Helping high school researchers get published

UAlberta teams up with Strathcona High School to produce peer-reviewed journal.

(Edmonton) Alexandra Martin has been working for months on the question of whether the United Nations Security Council is successful at intervening in civil wars-a heavy topic for a Grade 12 student.

So it will be a fine day come this fall, when Martin, 17, and her Strathcona High School classmates, as budding researchers, post their findings on the University of Alberta's journal publishing platform-believed to be the first time a university library in Canada has partnered with a high school to publish a peer-reviewed journal.

The publication will have a home on the University of Alberta Libraries' open journal hosting service, an electronic platform that already hosts 29 peer-reviewed academic journals related to U of A research or faculty.

"It's an incredibly exciting opportunity to see my work being published and it's a nice payoff at the end of all this work to have something to show for it," said Martin, who has applied to the U of A to study medicine. In the course of her project, she interviewed a few U of A professors and wrote a paper-skills she knows will be handy when starting post-secondary classes.

"I learned how to get my own sources and how to conduct an interview. That's going to be helpful when I have to balance research work on top of my course load."

Hosting the high school journal-and hopefully others like it-is key to the U of A Libraries mandate, said Gerald Beasley, vice-provost and chief librarian for the U of A.

"This is part of what libraries do, the same as lending books," he said. "U of A Libraries is committed to disseminating new knowledge, and this project with Strathcona High School is an opportunity to take community knowledge and make it more widely available."

The project also opens the way for other high schools and community groups in Alberta that don't happen to be affiliated with the U of A to have similar materials published on the university's open access journal system, Beasley said.

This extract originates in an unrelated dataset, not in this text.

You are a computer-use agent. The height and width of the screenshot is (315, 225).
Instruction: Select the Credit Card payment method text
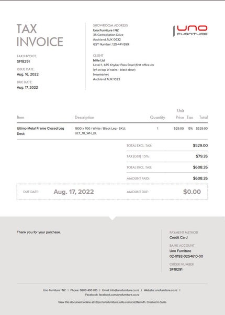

"We are proud to have established this publishing platform, and we are opening it up to any community group in Alberta."

The results can be accessed by any curious member of the public who wants to browse research findings and learn the latest about different topics, he noted.

Extending the free service to the community is an important part of the university libraries' commitment to the U of A's promise of uplifting the whole people, Beasley added.

"Open access to information for all is important; it's not behind a pay wall. Over the last decade there's been huge growth in open academic research and we believe that is important, because it touches all people-clinicians, those in the business field, taxpayers."

The Strathcona High School journal, tentatively named The Cornerstone, will be peer-reviewed as other online academic journals are, and will feature findings based on analysis and research conducted by Grade 11 and 12 students through the school's new Advanced Placement Capstone Diploma program.

The students learn to analyze source documents such as academic journal articles and media stories, evaluate arguments and conduct independent research that results in the writing of "mini-theses," said Greg Henkelman, AP curriculum co-ordinator and AP Capstone co-ordinator at Strathcona High School.

The first issue, with topics ranging from the mental benefits of Matcha tea to Quebec policy on religious garb, publishes this fall, with plans to produce it on a twice-yearly or quarterly basis.

For his students, the collaboration between the school and U of A Libraries is a meaningful academic stepping stone, Henkelman said.

"Being published in a peer-edited journal, taking that work and sharing it with a broader audience is a strong reward for students," he added. "It's nice to have a library system that is willing to support our students in exposing their work, and we are grateful to the U of A for that."